Alright, I just created a fresh conda environment and installed phyluce=1.7.6 inside with my .condarc. It looks like both trimmomatic and Gblocks got installed. Gblocks runs as indicated by the presence of an up-to-date uce-10.fasta-gb. However, the final uce-10.nexus nexus file is not produced. I see gblocks:$CONDA/bin/gblocks in the default config/phyluce.conf

Once I change the phyluce.conf or add a gblocks symlink I get a nexus file.

grep -i gblocks $(which phyluce_align_get_gblocks_trimmed_alignments_from_untrimmed) description="""Use GBLOCKS to trim existing alignments in parallel""", help="""The GBLOCKS -b1 proportion.""", help="""The GBLOCKS -b2 proportion.""", help="""The GBLOCKS -b3 integer value.""", help="""The GBLOCKS -b4 integer value.""", get_user_path("binaries","gblocks"), def write_gblocks_alignments_to_outdir(log, outdir, alignments, format): write_gblocks_alignments_to_outdir(log, args.output, alignments, args.output_format)

brantfaircloth commented 6 years ago

Something strange is still going on and I can't quite put my finger on what it is. I've got a clean install of the same 1.6.7 version (tested on both linux and macOS), and the path to Gblocks is specified in the file:

[other stuff in path]/conda/envs/test_phyluce/config/phyluce.conf

That path is correctly listed as gblocks:$CONDA/bin/Gblocks. The code you show (2nd to last line) is running the get_user_path function to grab and expand this path to Gblocks using the the key (gblocks) and value ($CONDA/bin/Gblocks) in phyluce.conf. That is working correctly in both of my clean installs.

Is there a $USER ~/.phyluce.conf by any chance? If there is, values in that file take precedence over the defaults that come with any particular version (e.g. those values in [other stuff in path]/conda/envs/test_phyluce/config/phyluce.conf).
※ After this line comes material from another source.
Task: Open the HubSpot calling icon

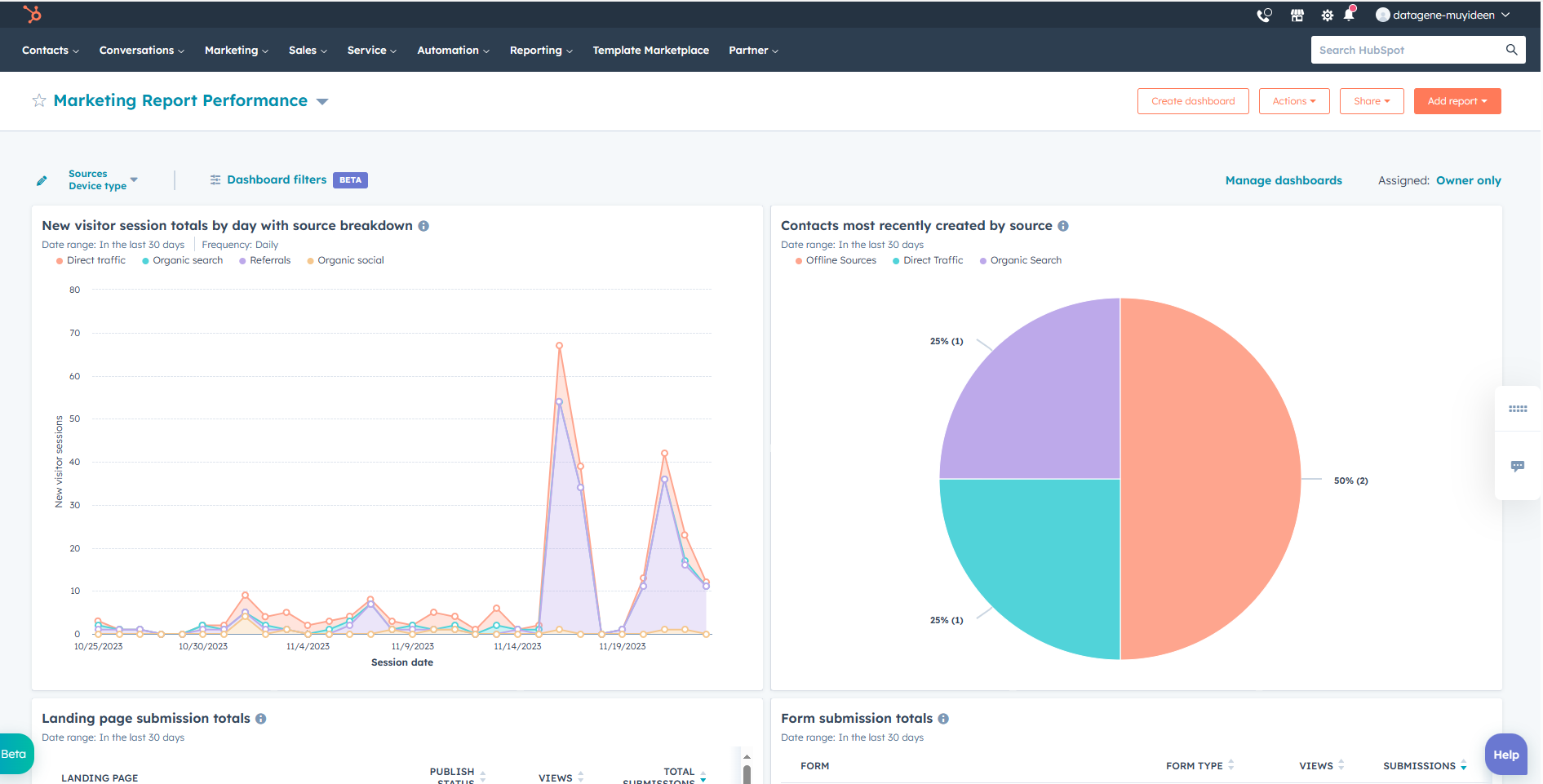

Perhaps that explains the issue... otherwise, I'm baffled.

moskalenko commented 6 years ago

No ~/.phyluce.conf.

Default phyluce.conf has bin/gblocks instead of Gblocks as far as I see.

$ grep gblocks 1.7.6/config/phyluce.conf gblocks:$CONDA/bin/gblocks

The install we have in use is fine now and I don't mind putting a check into a README for future installs, so this probably can be closed.
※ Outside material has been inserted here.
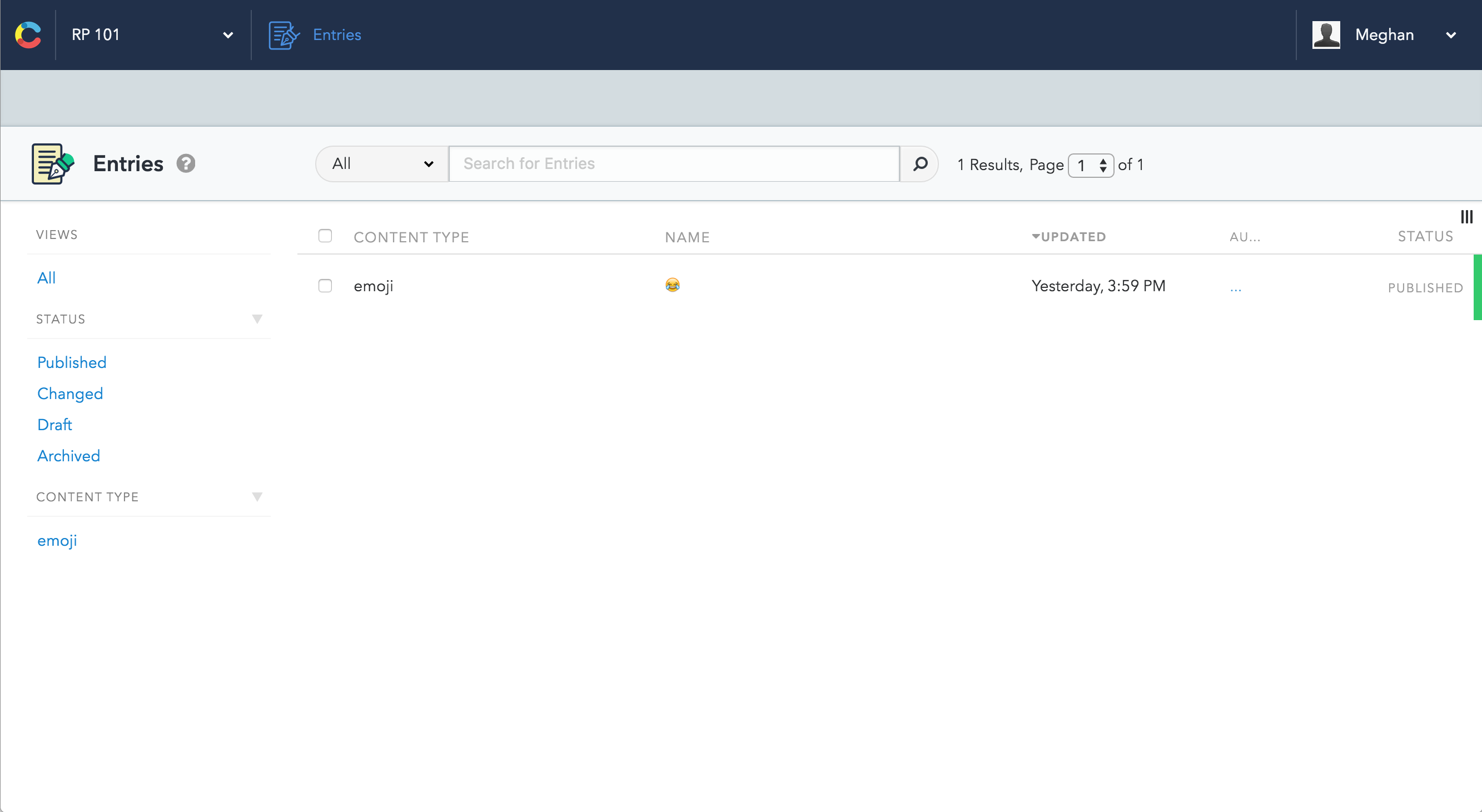The image size is (1482, 812).
Task: Click the Contentful logo icon
Action: click(28, 34)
Thanks for the discussion!

Alex

mchj74 commented 5 years ago

Hi. phyluce_align_get_gblocks_trimmed_alignments_from_untrimmed \ --alignments mafft-nexus-internal-trimmed \
--output mafft-nexus-internal-trimmed-gblocks \
--cores 1 \
--log log runs and successfully gets completed, creates a directory called mafft-nexus-internal-trimmed-gblocks which is empty. could you give a hint please why no file is created? Thanks

brantfaircloth commented 5 years ago

Assuming you installed phyluce using conda (and did this recently), the error may be that you need to pass the correct flag for the type of alignment you are inputting. However, it's very hard to tell without additional information and/or some test data.

wbsimey commented 5 years ago

I ran into same issue. Once I edited ~/anaconda2/config/phyluce.conf from gblocks:$CONDA/bin/Gblocks to gblocks:$CONDA/bin/gblocks it ran fine.

brantfaircloth commented 5 years ago

i think this issue may arise from upgrading phyluce, but not upgrading gblocks (this happens by default, unfortunately).